API hangs for 200–500ms per request
Webcam stutters or freezes
asyncio event loop blocked under concurrent requests

Solution

Step 1: Install Dependencies

pip install ultralytics fastapi uvicorn opencv-python-headless python-multipart

Use opencv-python-headless on servers — it skips GUI libraries that aren't available in containers.

Verify the install:

python -c "from ultralytics import YOLO; print(YOLO('yolo11n.pt').info())"

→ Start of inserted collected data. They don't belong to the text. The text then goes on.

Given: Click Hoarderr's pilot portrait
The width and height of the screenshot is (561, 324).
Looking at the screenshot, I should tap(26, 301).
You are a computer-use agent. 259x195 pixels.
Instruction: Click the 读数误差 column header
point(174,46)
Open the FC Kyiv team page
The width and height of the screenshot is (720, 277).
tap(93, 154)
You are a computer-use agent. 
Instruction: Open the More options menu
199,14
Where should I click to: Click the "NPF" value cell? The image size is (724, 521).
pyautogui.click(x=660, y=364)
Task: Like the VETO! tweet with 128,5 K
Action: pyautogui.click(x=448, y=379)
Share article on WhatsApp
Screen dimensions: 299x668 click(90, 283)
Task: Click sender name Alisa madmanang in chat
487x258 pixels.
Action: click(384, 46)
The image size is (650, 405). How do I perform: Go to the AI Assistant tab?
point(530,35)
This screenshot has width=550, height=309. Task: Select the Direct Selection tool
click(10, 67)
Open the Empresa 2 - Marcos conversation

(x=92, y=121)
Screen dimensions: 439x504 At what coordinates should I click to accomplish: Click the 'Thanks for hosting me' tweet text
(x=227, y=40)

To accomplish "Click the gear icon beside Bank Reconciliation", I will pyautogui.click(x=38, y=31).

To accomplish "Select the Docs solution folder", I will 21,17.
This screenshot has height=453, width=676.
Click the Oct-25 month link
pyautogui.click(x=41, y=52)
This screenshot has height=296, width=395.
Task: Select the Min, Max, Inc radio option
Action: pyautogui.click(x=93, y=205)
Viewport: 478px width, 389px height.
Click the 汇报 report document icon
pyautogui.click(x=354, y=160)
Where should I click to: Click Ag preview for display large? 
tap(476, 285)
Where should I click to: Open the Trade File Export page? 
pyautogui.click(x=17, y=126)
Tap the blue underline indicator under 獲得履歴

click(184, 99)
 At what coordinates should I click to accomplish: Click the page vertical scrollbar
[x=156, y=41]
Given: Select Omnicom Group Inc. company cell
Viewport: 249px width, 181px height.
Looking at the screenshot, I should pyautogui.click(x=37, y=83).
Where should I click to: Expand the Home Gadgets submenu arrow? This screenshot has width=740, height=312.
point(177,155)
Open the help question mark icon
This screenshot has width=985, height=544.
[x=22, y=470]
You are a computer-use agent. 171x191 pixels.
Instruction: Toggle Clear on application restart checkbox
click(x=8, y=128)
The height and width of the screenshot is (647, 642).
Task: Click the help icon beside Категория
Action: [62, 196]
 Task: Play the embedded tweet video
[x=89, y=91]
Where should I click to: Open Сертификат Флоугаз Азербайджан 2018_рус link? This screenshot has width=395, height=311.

Expected: Model summary with layer counts. YOLOv11n downloads automatically (~6 MB).

If it fails:

CUDA errors: Install torch separately first with your CUDA version from pytorch.org
libGL.so missing: You're on headless Linux — make sure you installed opencv-python-headless, not opencv-python

Step 2: Build the Frame Pipeline

This is the core: a thread that reads webcam frames and runs inference in a loop, storing the latest result for FastAPI to serve.

# pipeline.py
import threading
import cv2
import time
from ultralytics import YOLO
from dataclasses import dataclass, field
from typing import Optional
import numpy as np

@dataclass
class DetectionResult:
    boxes: list        # [{label, confidence, x1, y1, x2, y2}]
    annotated_frame: Optional[np.ndarray] = None
    timestamp: float = field(default_factory=time.time)


class DetectionPipeline:
    def __init__(self, model_path: str = "yolo11n.pt", camera_index: int = 0):
        self.model = YOLO(model_path)
        self.cap = cv2.VideoCapture(camera_index)
        self._latest: Optional[DetectionResult] = None
        self._lock = threading.Lock()
        self._running = False

    def start(self):
        self._running = True
        # Run inference in a daemon thread — dies when the main process exits
        t = threading.Thread(target=self._loop, daemon=True)
        t.start()

    def stop(self):
        self._running = False
        self.cap.release()

    def _loop(self):
        while self._running:
            ok, frame = self.cap.read()
            if not ok:
                time.sleep(0.01)
                continue

            # Run inference — returns a Results object
            results = self.model(frame, verbose=False)[0]

            boxes = []
            for box in results.boxes:
                label = self.model.names[int(box.cls)]
                conf = float(box.conf)
                x1, y1, x2, y2 = map(int, box.xyxy[0].tolist())
                boxes.append({
                    "label": label,
                    "confidence": round(conf, 3),
                    "x1": x1, "y1": y1, "x2": x2, "y2": y2
                })

            # plot() draws bounding boxes on a copy of the frame
            annotated = results.plot()

            with self._lock:
                self._latest = DetectionResult(boxes=boxes, annotated_frame=annotated)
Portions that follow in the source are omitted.